By Victoria Hart
Bacon jam with country bread, grilled shrimp with pickled red onion and jalapeño aioli, choices of peach or bourbon BBQ sauce, and fig and goat cheese gelato are a few examples of the unique offerings that warm hearts and put smiles on faces at the Dogwood Southern Table.
The culinary artisans at this Charlotte, North Carolina, establishment surprised and delighted my party with daring combinations while we sat at the Chef’s Table enjoying the entertaining company of the talented kitchen staff.
“We don’t have a set menu,” says Executive Chef Scott Hollingsworth. “We create a relationship with our farmers and ask them to bring us what they have. We work with what they bring us.” This philosophy insures the diners get the freshest food available. “The flavors of fresh foods stand on their own,” Chef Scott believes. “Good quality food doesn’t need much help from us to enhance it.” This is quite a modest statement from a chef who runs an amazingly creative kitchen.
The local experience of the chefs may influence the comfort level the kitchen has with working with local pork and duck, Carolina coastal shrimp and oysters, South Carolina peaches and figs, and a variety of squashes, peas, beans, and greens.
It is not just what is served, but how it is served that makes this place special. Traditional-style dining is available, but for special occasions, call ahead to reserve a place for up to eight guests at the Chef’s Table. The regular menu is available at the Chef’s Table, or a unique Chef’s Menu can be created with a week’s notice. Think birthday, anniversary, or any celebration for the person who has everything.
An evening at the Chef’s Table will always be unique. For a set price of $75 per person for a five-course dinner, or $125 per person including drink pairings with each course, the chef will create a meal just for your party, with the best of what is available that day. The night I was there, Chef Ryan Dougherty and his crew were roasting a whole hog for a party of 14.

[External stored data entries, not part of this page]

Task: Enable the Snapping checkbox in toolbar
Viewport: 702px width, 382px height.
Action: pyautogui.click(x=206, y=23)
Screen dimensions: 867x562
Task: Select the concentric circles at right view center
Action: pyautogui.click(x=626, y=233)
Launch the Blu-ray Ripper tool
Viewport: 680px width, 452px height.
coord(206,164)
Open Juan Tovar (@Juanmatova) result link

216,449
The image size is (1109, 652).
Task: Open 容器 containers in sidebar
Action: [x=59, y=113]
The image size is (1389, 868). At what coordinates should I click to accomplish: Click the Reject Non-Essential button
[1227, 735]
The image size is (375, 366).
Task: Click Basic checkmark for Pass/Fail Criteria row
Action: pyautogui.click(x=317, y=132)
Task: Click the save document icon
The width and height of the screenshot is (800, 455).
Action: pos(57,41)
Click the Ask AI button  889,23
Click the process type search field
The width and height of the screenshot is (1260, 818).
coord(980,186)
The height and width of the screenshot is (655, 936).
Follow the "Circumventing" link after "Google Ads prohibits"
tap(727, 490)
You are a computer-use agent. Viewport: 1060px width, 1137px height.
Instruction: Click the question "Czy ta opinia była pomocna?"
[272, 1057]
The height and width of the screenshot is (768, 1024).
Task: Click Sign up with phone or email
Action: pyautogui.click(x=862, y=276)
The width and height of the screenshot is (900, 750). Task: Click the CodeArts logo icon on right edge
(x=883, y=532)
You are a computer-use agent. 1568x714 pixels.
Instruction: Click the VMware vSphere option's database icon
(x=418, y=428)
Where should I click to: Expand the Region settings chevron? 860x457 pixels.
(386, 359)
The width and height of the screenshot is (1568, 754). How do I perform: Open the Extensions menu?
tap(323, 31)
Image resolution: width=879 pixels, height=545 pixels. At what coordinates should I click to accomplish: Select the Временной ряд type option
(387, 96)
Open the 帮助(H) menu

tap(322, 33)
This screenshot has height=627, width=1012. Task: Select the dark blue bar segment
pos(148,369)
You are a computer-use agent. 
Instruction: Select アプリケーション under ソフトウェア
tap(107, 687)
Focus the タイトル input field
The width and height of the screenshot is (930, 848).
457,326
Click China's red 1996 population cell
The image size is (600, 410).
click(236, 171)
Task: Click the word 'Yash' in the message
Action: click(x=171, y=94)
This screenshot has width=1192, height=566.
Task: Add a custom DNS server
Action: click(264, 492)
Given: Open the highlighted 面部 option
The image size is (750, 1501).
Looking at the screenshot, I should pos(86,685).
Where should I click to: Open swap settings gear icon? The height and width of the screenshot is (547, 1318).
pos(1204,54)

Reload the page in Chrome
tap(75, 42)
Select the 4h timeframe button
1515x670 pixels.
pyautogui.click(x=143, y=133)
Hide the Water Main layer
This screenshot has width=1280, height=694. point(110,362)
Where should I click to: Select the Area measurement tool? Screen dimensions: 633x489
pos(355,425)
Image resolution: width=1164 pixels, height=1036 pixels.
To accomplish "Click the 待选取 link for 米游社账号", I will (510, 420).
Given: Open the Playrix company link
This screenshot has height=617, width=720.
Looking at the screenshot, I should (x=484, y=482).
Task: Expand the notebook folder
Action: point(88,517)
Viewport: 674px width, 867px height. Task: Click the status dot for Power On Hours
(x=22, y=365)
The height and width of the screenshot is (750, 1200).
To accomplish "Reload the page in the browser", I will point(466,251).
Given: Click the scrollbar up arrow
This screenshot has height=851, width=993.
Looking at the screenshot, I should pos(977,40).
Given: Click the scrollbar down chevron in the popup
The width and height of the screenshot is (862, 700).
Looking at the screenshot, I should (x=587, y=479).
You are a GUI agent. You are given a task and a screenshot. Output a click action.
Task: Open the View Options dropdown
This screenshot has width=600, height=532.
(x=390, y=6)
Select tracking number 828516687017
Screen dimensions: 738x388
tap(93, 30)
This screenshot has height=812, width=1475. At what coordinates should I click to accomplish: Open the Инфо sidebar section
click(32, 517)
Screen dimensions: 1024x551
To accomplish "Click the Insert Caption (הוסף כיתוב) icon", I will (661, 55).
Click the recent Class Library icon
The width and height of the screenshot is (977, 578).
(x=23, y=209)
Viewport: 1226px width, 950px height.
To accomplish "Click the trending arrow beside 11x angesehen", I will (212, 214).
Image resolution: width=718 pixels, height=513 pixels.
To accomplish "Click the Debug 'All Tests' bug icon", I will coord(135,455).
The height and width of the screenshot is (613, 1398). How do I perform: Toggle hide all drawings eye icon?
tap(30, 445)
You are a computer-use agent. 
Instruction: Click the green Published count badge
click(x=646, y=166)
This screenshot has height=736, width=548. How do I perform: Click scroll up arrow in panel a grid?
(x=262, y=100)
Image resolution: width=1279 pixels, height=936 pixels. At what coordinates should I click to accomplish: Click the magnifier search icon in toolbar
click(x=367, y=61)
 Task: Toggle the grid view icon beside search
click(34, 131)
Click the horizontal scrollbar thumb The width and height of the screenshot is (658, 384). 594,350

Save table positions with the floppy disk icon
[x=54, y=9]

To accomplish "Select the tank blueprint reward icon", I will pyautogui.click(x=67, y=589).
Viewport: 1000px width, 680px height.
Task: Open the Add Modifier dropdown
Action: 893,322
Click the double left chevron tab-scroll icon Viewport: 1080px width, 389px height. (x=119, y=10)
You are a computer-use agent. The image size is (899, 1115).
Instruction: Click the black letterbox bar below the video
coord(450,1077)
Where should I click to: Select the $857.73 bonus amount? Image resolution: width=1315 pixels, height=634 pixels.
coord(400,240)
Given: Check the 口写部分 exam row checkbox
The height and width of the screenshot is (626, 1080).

If the food isn’t amazing enough, there are the cocktails. Bar Manager Brian Lorusso, a.k.a. “The Chemist,” has created a menu of cocktails so unique and dynamic it is presented on a tablet. Scrolling through the tablet allows patrons to not only read the enticing descriptions of the cocktails, but to see photos of them as well.
The Barkeep’s Call lets guests choose a liquor base, letting the barkeeper do the rest to create a special concoction. Brian “The Chemist” showed up at our table with a plate of three little piles of cinnamon bark, which he lit, then covered with glasses, to infuse the cinnamon smoke into the glass. One ice cube and a whisky concoction later, and we were all enjoying his creation.
Every other Monday the restaurant hosts Community Suppers by reservation only. At $50 per person, the four-course dinner with drink pairings offers themed dinners highlighting local beers, bourbons, whisky, or wines. Information about the dinners is available on the website. Guests are seated at tables of 10 to 12, making it a great place to go whether you are dining alone and want to make new friends, dining with a small party and want to mingle, or gathering your own large group for a special evening.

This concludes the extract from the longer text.